Used to be your resume, your title, the logo. Still opens doors. But the gap between “I can do X” and “here’s the commit” got wide enough that both sides feel it. A merged PR has a commit hash. A CVE has a number. A library someone depends on has a git log. Credentials got easier to claim. Artifacts didn’t.

Someone with good prompts can ship something that looks like what took years to learn. But craft didn’t get cheaper – can’t prompt your way into three weeks of sitting in a codebase, earning trust, understanding why things are the way they are before suggesting they should be different. The floor moved. The ceiling didn’t.

That gap rewards a specific kind of work. Not breadth – depth. Developer who sits in one codebase long enough to find what the maintainer missed, not the one who skimmed ten repos looking for easy wins. The market still measures breadth because it’s easier to count. The artifacts come from depth.

The hard part isn’t the work though, it’s the middle. Where the work is real but recognition hasn’t caught up. CVE published but the paycheck isn’t from security. Dozen merged PRs but the hiring manager still asks about your last employer. Most people stop here. That’s what makes it a filter – not the skill required, the patience.

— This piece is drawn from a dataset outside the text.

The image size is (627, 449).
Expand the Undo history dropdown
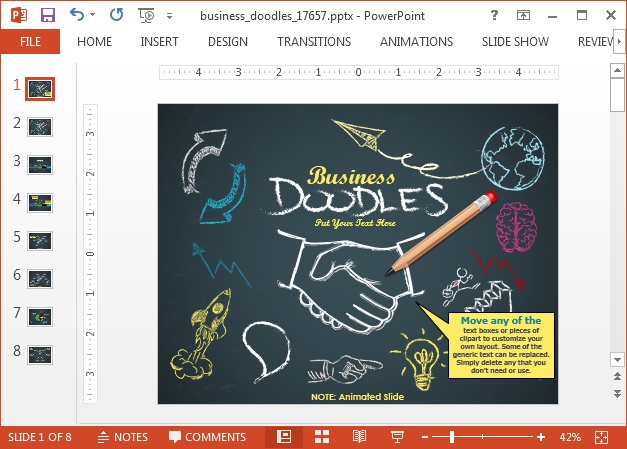point(94,16)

The proving ground shifted too. Entry-level job that taught shipping doesn’t exist like it used to, but the maintainer who needs help with open source still does. The ladder moved from companies to communities, and communities can tell who invested the time.

What compounds isn’t the title or the years or the brand. It’s the artifacts. Commit hashes, earned trust, scar tissue from things breaking in production. Everything else is a claim.